Coffee shop owner and techno journalist Simon Rhodes, on why public WiFi networks aren’t secure.
With the shift in modern working patterns, the advancements in connected technology and the demise of the traditional office environment, we have a rise in employees working remotely.
Today, remote working can mean a day a week undertaking business activity in a coffee shop, using hot-desking facilities near meeting locations or even living that elusive digital nomad lifestyle, working from countries spanning the globe. But there is one thing connects all of these facets: public WiFi .
Yet, how often do you stop and think about that public WiFi hotspot you’re connecting to?
Probably never, but you aren’t alone. The reality is, that we enter a space, scan for the available Wi-Fi networks, enter the required details and go about our cyber business. That’s as much thought as we commit to this act of connection.
How do we know that the hotspot we just connected to is legitimate?
If we are brutally honest, no public Wi-Fi network is completely secure and can be compromised by hackers with little effort. But perhaps more concerning is the thought that we could be connecting to a rogue access point, set up to mimic an establishment’s authentic network. How familiar is the following –
Any of the above could be an ‘evil twin’ network.
The chances are, once you’ve hit ‘connect’, you will be none the wiser that you have connected to an illegitimate hotspot. The hackers will go to great lengths to make their hotspot appear genuine, using the same SSID address and clone the MAC address of the true hotspot. They can even boost its signal strength so that it overpowers the true WiFi connection.

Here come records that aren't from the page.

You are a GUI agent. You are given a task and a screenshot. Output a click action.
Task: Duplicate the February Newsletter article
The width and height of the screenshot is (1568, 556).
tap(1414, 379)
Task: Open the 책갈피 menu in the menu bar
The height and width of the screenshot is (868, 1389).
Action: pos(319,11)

Let’s be very clear here: your browsing will not be affected and your device’s behaviour or performance won’t make you suspicious about the validity of your connection or online security. But, from the moment you connect, the criminals can eavesdrop on your activity and collect personal information such as log-in details and passwords, they could even view files that are uploaded or downloaded.
The truth is, the company providing a WiFi connection, as part of their offering to customers, wants it to be simple and convenient for you to use. They will have little in the way of IT support, if any at all, because that would be an added expense and not provide any further benefits for their business, as they know that the connection is going to be used regardless.
The reality is that while they may have some web-based security software running, the onus is on the user to invest in high-level security to protect themselves. You may assume that wireless encryption will work, right? WRONG. The method doesn’t encrypt your data until after the connection between your device and the network has been established.
Now let’s turn our attention to the activity we execute once we are connected; we access our social media, we send personal emails, we check our bank balances or make purchases that require both personal and financial information, all without a second thought to the security of the connection.
And from a business perspective? By the time you’ve carried out the business activity required from your remote working location, you might as well have passed over the keys to you organisation. Even if you haven’t directly accessed financial information or business banking details, hackers may have access to sensitive data sent via email, customer details or access to websites or other platforms that can be used to extort money or damage the business’ reputation.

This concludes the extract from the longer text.